PROBLEMS TO SOLVE -
[1] In the text below about junk DNA, which magazine printed Stephen Meyer's assertions without question?
[2] In the junk DNA text below, shorten the paragraph that begins "The basis for this astounding prediction" and keep its main facts.

Let's Talk Junk

So-called "junk DNA" has been much the buzz lately. A recent (and outstandingly lousy) Wired magazine article on the topic uncritically printed assertions by the Discovery Institute's lead hack Stephen Meyer that the discovery that some regions of DNA once thought to be functionless do have functions is, "a confirmation of a natural empirical prediction or expectation of the theory of intelligent design, and it disconfirms the neo-Darwinian hypothesis," The author of the Wired article does not provide us with any explanation of how ID "theory" made that prediction, but a more recent article at the Discovery Institute's Media Complaints Division does.

The basis for this astounding prediction (yes, I am using "astounding" sarcastically) is actually pretty simple, as Casey Luskin explains. "[D]esign theorists," he tells us, "recognize that 'Intelligent agents typically create functional things.'" That's right. We can predict that noncoding DNA has some sort of function for the animal because we know that designers usually design functional things. If you have paid any sort of attention to what Intelligent Design proponents have said over the years, I should probably apologize to your next of kin, because there's a pretty good chance that your head just exploded.

For the survivors, here's why the sheer chutzpah of Casey's assertion is enough to cause neurological overload.

DATA UNDER STUDY -
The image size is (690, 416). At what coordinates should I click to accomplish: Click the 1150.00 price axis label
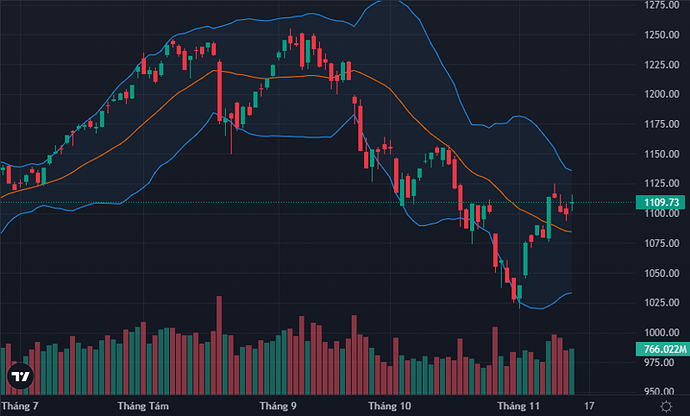pos(663,153)
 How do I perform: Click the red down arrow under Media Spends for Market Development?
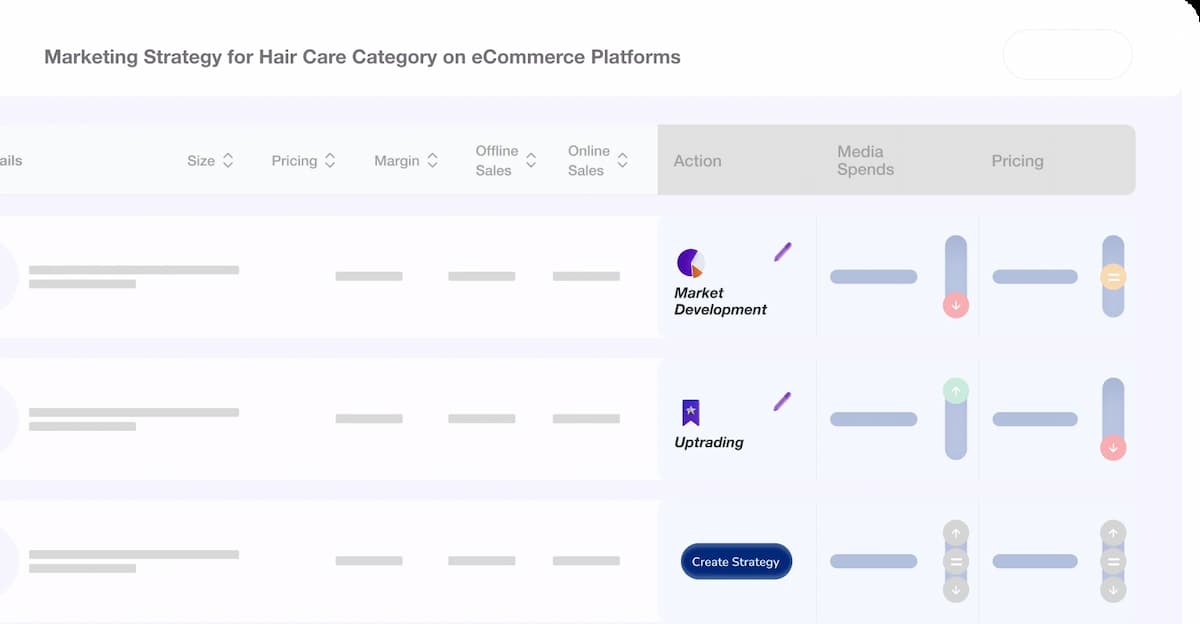coord(956,305)
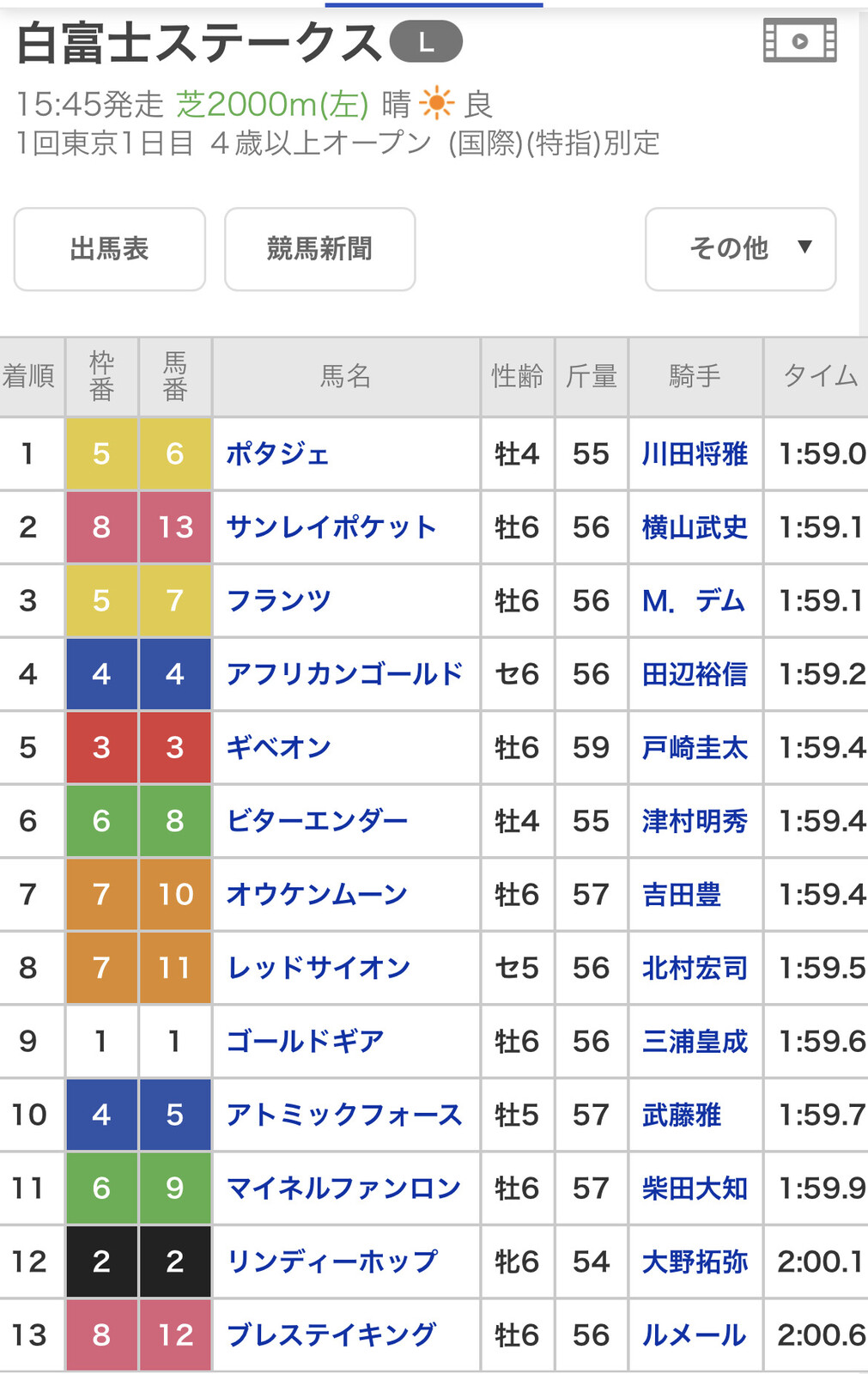
Task: Open the race video film icon
Action: [x=799, y=40]
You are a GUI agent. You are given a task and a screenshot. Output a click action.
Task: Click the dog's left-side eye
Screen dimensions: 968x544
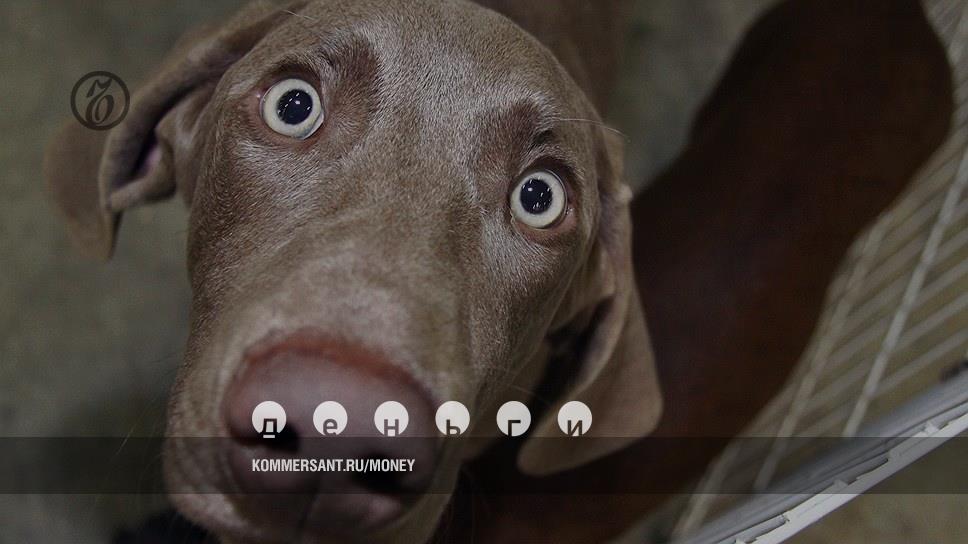coord(292,108)
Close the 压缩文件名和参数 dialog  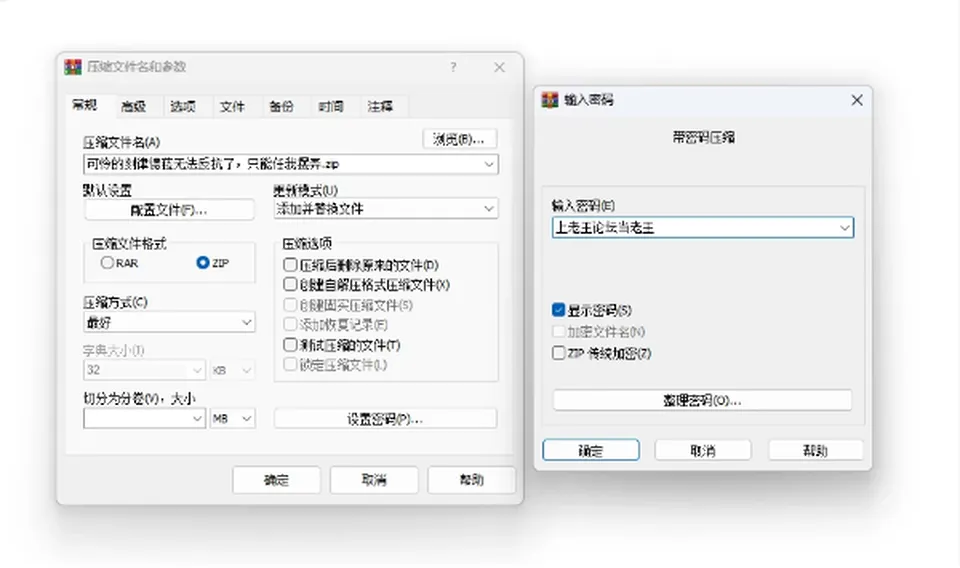(x=500, y=67)
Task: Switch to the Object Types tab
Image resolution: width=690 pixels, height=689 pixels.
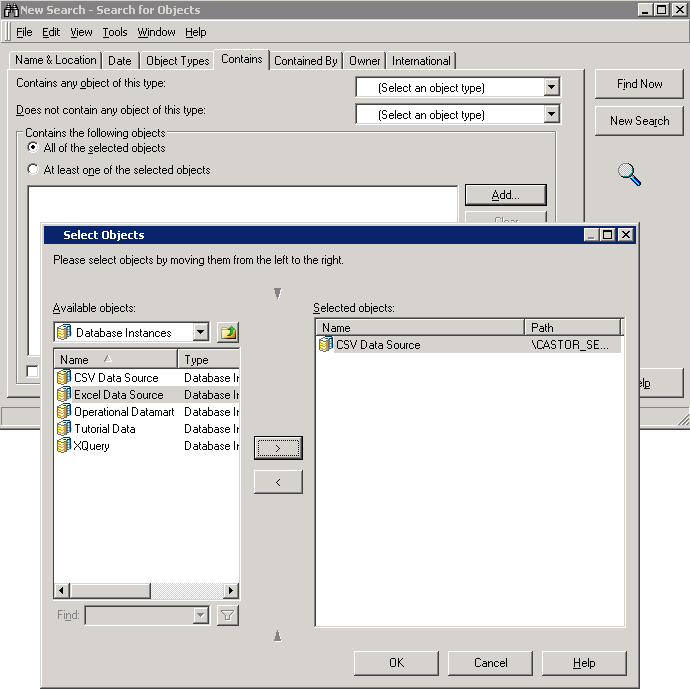Action: [x=177, y=61]
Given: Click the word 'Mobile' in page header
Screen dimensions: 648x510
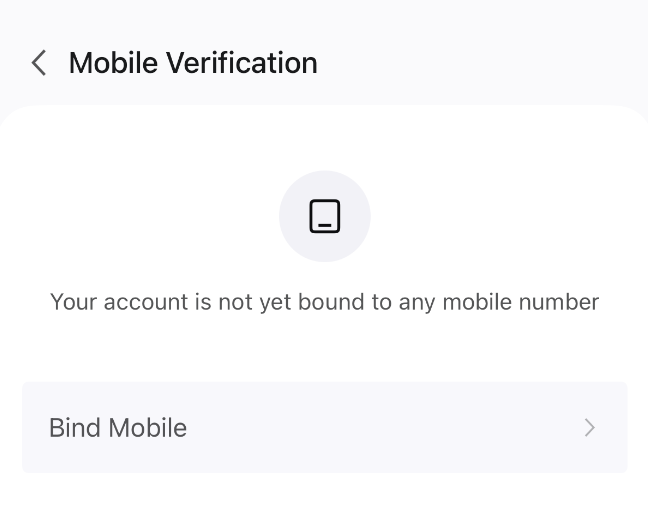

ANSWER LIST -
[1] Wired magazine.

[2] Casey Luskin explains the basis for the prediction, which the author calls "astounding" sarcastically. Design theorists hold that intelligent agents typically create functional things, so they predict that noncoding DNA has some function. The author says that anyone who has followed what Intelligent Design proponents have said over the years may find this claim head-exploding.